TEXTAUSZUG —

_ _ _ _ _

Von Wertschätzung und Lob im digitalen Berufsleben

Kaum ein Wort wird speziell seit der Zeiten der Pandemie gebraucht und missbraucht wie das Wort „Wertschätzung„. Man zeigt „Wertschätzung“ für die Arbeit von Menschen im Pflegedienst, in Krankenhäusern, man spricht „Wertschätzung“ aus, weil Mitarbeiter „flexibel“ auf neue Artbeitsbedingungen und Stresssituationen reagieren.

Auch in jedem Trainingskurs für Führungskräfte kommt das Thema unweigerlich vor. Doch was ist Wertschätzung eigentlich? Ist Wertschätzung gleich wie „Lob“ oder „Anerkennung“?

Starten wir mit einem Beispiel. Das Projekt ist abgeschlossen und der Chef kommt zum Team und gratuliert: „Herr Meier, das Projekt wurde erfolgreich abgeschlossen! Gute Arbeit!“

Ist diese ein Zeichen von Wertschätzung für den Mitarbeiter? Kaum. Eher ein anerkennendes Lob. Aber keine Wertschätzung.

_ _ _ _ _

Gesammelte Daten
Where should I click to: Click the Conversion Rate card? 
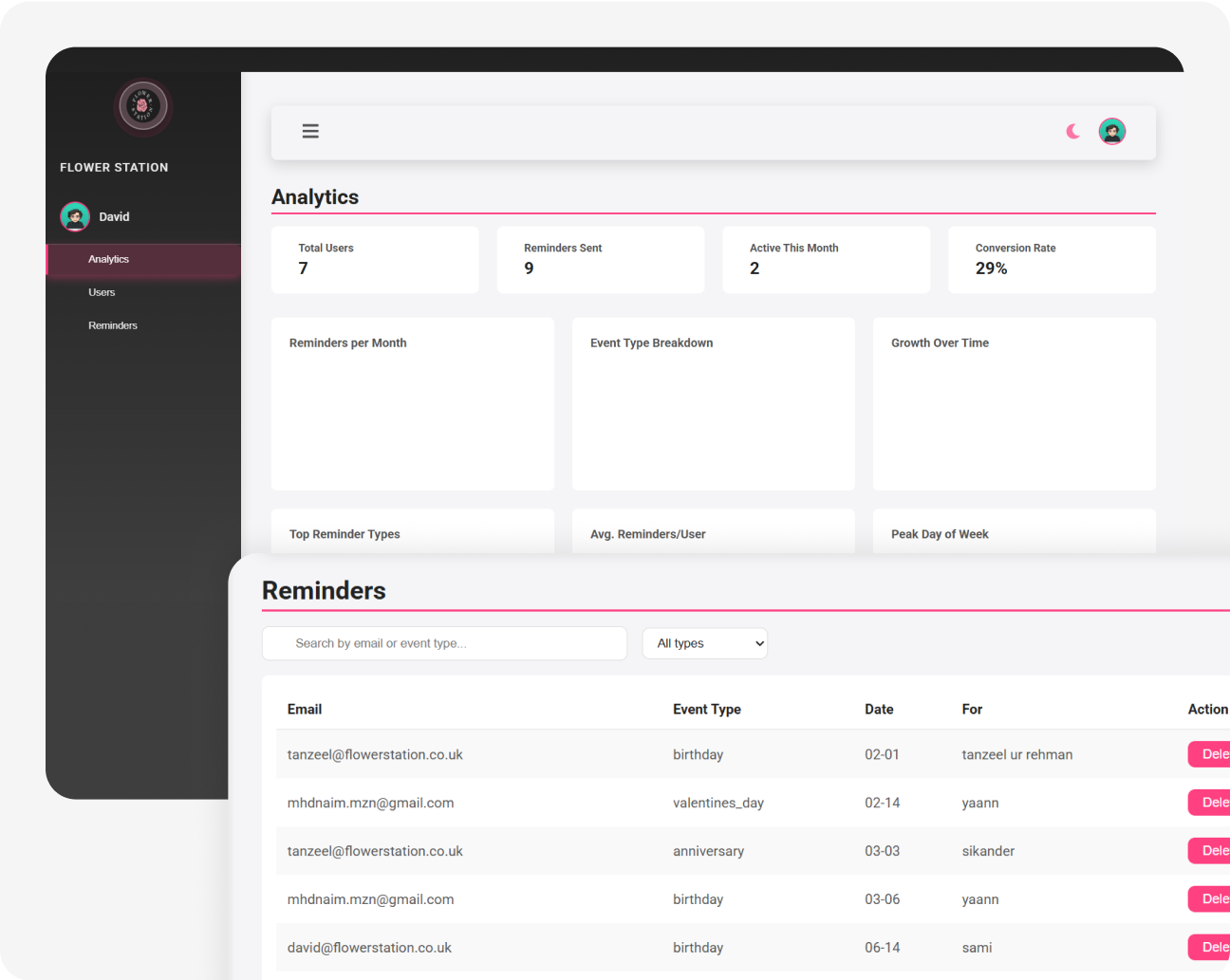[x=1052, y=259]
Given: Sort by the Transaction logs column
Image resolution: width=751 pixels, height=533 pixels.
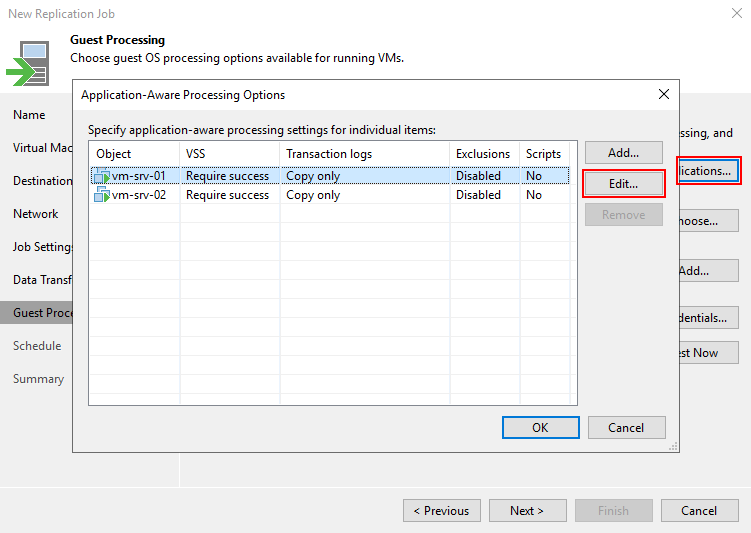Looking at the screenshot, I should coord(364,153).
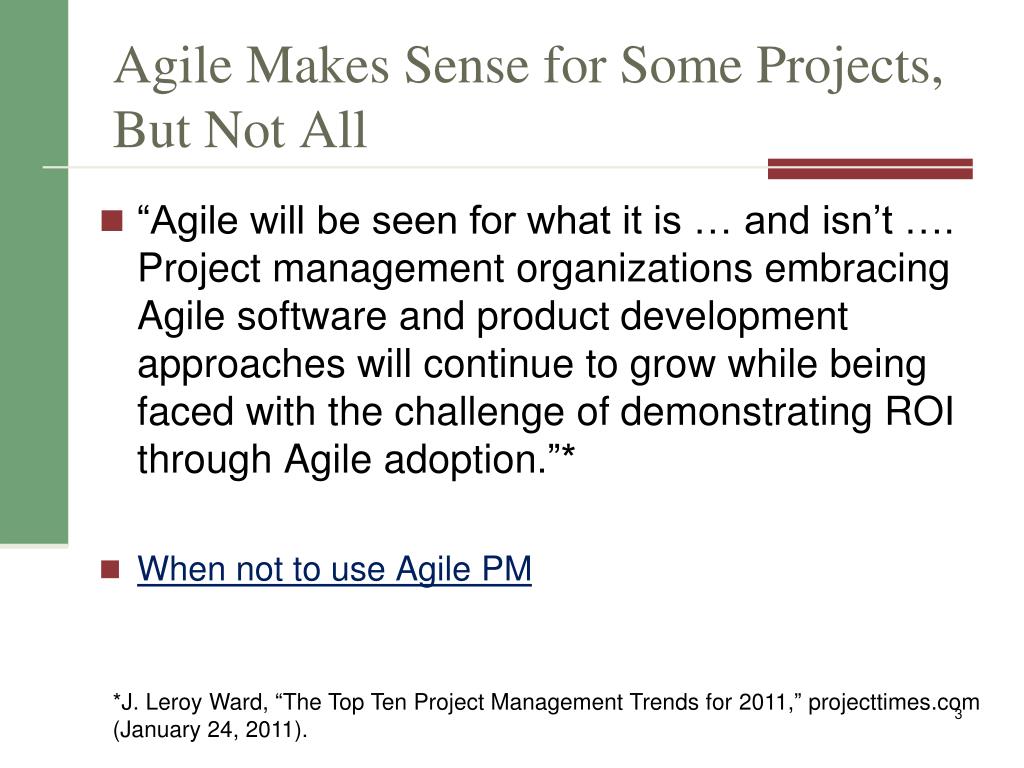This screenshot has width=1024, height=768.
Task: Click the phrase 'through Agile adoption.'
Action: click(342, 460)
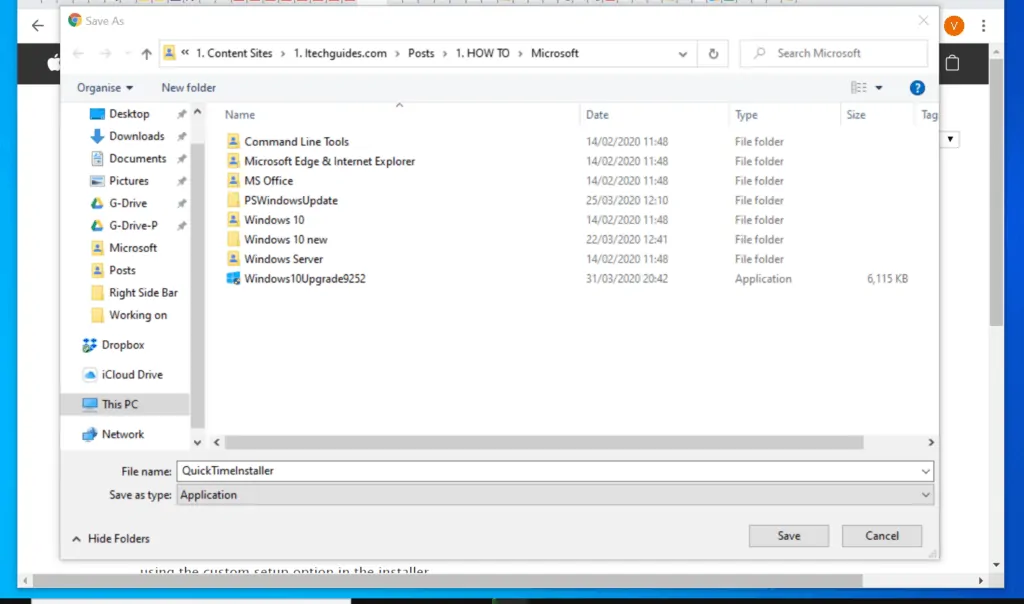Click the Cancel button

tap(881, 536)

_ _ _ _ _

AUFGABEN —
1. Überarbeiten Sie im Text über Wertschätzung die Stelle zwischen „Starten wir mit“ und „Aber keine Wertschätzung.“, beide eingeschlossen: Ersetzen Sie „Projekt“ durch „Vorhaben“ und geben Sie die Stelle vollständig wieder.
2. Beantworten Sie zum Text über Wertschätzung diese Fragen:
(a) In welchen Bereichen zeigt man laut Text „Wertschätzung“ für die Arbeit von Menschen?
(b) In welcher Art von Kurs kommt das Thema unweigerlich vor?
(c) Was ist die Gratulation des Chefs an Herrn Meier laut Text eher?
Die Daten haben mit dem Text über Wertschätzung nichts zu tun.

LÖSUNGEN —
1.
Starten wir mit einem Beispiel. Das Vorhaben ist abgeschlossen und der Chef kommt zum Team und gratuliert: „Herr Meier, das Vorhaben wurde erfolgreich abgeschlossen! Gute Arbeit!“

Ist diese ein Zeichen von Wertschätzung für den Mitarbeiter? Kaum. Eher ein anerkennendes Lob. Aber keine Wertschätzung.

2.
(a) Im Pflegedienst und in Krankenhäusern.
(b) In jedem Trainingskurs für Führungskräfte.
(c) Eher ein anerkennendes Lob, aber keine Wertschätzung.